Compare Two Lists with FuzzyStringComparer and Grouping

  • August 26, 2016
  • 2 replies
  • 102 views

Forum|alt.badge.img

Hello kind people

I have a workspace which brings in two datasets, each of which holds a property reference number and a name. What I need to do is compare the similarity of the names held in each dataset for each property. Both datasets have multiple (but different numbers of) names per property i.e.

DATASET 1:

1, BOB

1, ANNA

2, TED

DATASET 2:

1, BOBBY

1, TINA

1, IAN

2, TIM

2, BOB

What I want to do is use FuzzyStringComparer to evaluate each record in dataset 1 against all other records in dataset 2 which share the same property reference number.

So in the example above, the highest value FuzzyStringComparer would return would be for property 1 (BOB v BOBBY).

Can anyone offer any suggestions on how best to approach this?

Thanks in advance,

Riley

This post is closed to further activity.
It may be an old question, an answered question, an implemented idea, or a notification-only post.
Please check post dates before relying on any information in a question or answer.
For follow-up or related questions, please post a new question or idea.
If there is a genuine update to be made, please contact us and request that the post is reopened.

2 replies

takashi
Celebrity
  • August 27, 2016

Hi @rileym, you can use the FeatureMerger and ListExploder to create every combination of names with the same reference number.

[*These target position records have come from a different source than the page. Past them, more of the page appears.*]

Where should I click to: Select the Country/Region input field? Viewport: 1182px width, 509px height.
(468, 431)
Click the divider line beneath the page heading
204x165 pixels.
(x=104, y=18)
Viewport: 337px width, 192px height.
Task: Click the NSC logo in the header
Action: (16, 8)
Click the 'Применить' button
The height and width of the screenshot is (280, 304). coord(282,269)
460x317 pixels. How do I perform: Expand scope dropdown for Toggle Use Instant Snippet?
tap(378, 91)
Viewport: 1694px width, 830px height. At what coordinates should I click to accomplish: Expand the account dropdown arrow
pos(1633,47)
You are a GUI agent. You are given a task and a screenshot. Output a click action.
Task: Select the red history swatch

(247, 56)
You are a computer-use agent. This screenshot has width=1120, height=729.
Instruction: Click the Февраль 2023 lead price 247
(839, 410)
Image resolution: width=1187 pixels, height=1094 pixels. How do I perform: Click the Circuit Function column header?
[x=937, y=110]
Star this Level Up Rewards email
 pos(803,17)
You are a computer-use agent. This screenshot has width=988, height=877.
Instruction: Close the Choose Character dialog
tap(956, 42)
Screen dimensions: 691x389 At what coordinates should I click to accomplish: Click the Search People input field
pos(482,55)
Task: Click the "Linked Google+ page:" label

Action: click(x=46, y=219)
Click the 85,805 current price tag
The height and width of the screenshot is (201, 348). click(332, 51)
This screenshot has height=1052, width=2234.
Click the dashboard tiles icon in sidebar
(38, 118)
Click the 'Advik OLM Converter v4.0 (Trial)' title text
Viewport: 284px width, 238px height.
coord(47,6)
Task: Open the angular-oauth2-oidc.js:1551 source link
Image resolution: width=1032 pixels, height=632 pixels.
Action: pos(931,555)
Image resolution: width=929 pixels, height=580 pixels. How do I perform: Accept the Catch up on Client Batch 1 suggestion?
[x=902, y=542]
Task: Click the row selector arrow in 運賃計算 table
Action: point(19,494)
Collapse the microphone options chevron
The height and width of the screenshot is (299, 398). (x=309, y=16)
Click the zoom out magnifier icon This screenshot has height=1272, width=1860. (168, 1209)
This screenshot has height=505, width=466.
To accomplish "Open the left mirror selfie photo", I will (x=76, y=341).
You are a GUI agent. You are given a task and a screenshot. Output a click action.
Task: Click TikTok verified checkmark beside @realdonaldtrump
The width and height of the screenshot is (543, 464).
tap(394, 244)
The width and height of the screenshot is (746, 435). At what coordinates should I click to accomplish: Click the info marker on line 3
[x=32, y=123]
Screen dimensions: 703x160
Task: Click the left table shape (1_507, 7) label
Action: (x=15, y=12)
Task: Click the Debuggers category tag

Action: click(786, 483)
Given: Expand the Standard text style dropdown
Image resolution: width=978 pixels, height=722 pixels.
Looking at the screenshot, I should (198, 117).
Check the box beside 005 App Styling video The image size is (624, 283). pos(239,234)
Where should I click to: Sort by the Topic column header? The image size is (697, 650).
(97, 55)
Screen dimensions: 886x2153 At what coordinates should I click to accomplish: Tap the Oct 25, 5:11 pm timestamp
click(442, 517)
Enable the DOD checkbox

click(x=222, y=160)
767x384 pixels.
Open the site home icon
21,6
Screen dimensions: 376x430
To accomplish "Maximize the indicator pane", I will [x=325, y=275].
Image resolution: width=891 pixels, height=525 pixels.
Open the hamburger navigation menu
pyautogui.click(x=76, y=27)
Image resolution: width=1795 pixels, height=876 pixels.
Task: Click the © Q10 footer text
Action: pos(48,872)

  • FeatureMerger: Send dataset 1 features to the Requestor port, send dataset 2 features to the Supplier port. Set reference number attribute to the 'Join On' parameter, check the 'Generate List' and set a list name to the 'List Name' parameter.
  • ListExploder: Connect a ListExploder to the 'Merged' port and then set the list name to its 'List Attribute' parameter.

Each output feature from the ListExploder will have a combination of names from the two datasets. You can then compare them with the FuzzyStringComparer.

Alternatively, the InlineQuerier can also be used.


Forum|alt.badge.img
  • Author
  • August 31, 2016

Hi @rileym, you can use the FeatureMerger and ListExploder to create every combination of names with the same reference number.

  • FeatureMerger: Send dataset 1 features to the Requestor port, send dataset 2 features to the Supplier port. Set reference number attribute to the 'Join On' parameter, check the 'Generate List' and set a list name to the 'List Name' parameter.
  • ListExploder: Connect a ListExploder to the 'Merged' port and then set the list name to its 'List Attribute' parameter.

Each output feature from the ListExploder will have a combination of names from the two datasets. You can then compare them with the FuzzyStringComparer.

Alternatively, the InlineQuerier can also be used.

thanks @takashi and sorry for the slow reply. For some reason I wasn't notified of your reply, but I'd got to the same solution eventually.